> _EXERCISE INPUT_:
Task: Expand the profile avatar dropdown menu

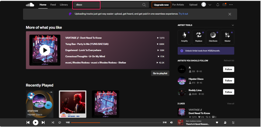Action: (210, 5)
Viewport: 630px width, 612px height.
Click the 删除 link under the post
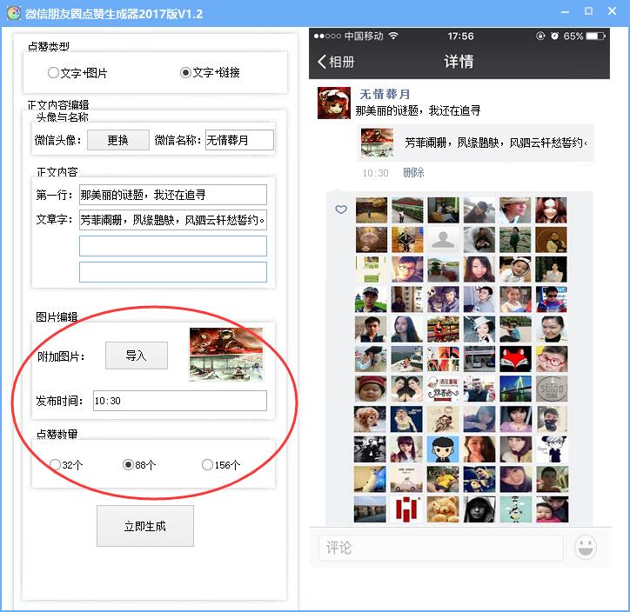(413, 173)
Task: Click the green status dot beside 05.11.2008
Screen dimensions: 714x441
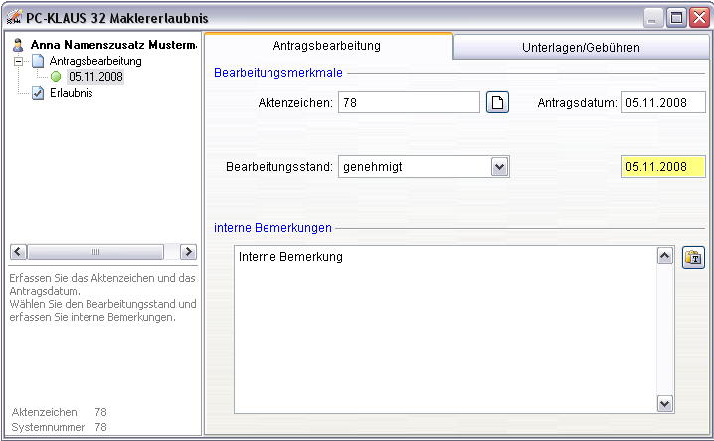Action: point(56,77)
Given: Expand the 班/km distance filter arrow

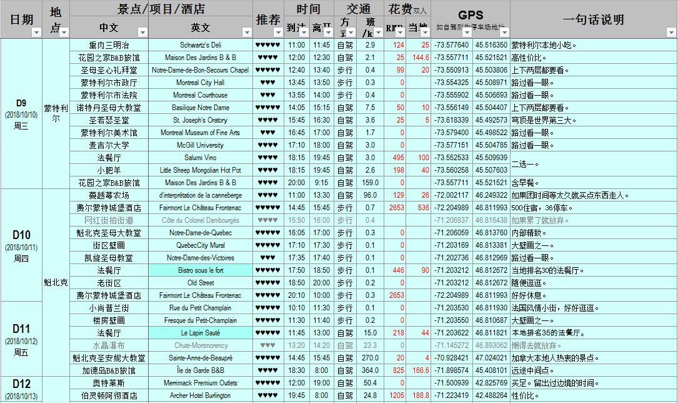Looking at the screenshot, I should (378, 33).
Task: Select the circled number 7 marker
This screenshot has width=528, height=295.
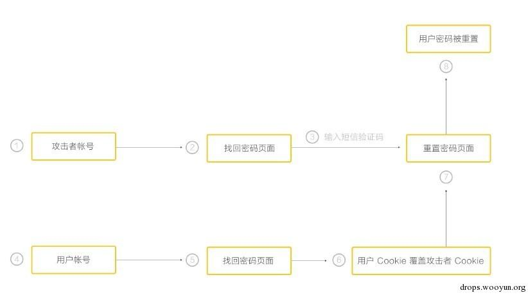Action: (x=446, y=176)
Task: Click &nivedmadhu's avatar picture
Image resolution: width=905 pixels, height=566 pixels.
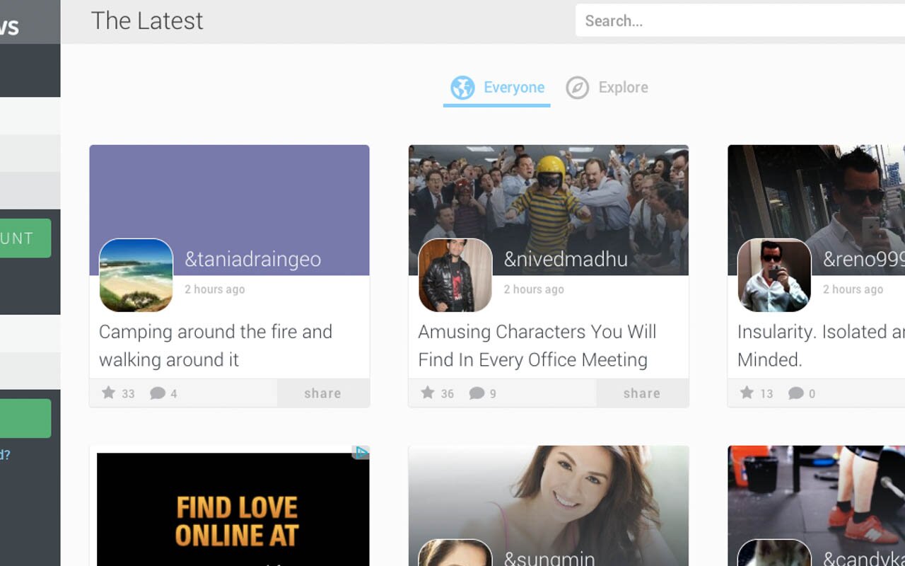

> _ASSIGNMENT_:
Once the pictures are set aside, repeat each entry exactly as it stands.

> _TASK RESPONSE_:
Task: Expand the profile avatar dropdown menu

Action: (210, 5)
Viewport: 630px width, 612px height.
Click the 删除 link under the post
(413, 173)
Task: Click the green status dot beside 05.11.2008
Screen dimensions: 714x441
Action: point(56,77)
Given: Expand the 班/km distance filter arrow

Looking at the screenshot, I should (378, 33).
Task: Select the circled number 7 marker
This screenshot has width=528, height=295.
Action: (x=446, y=176)
Task: Click &nivedmadhu's avatar picture
Image resolution: width=905 pixels, height=566 pixels.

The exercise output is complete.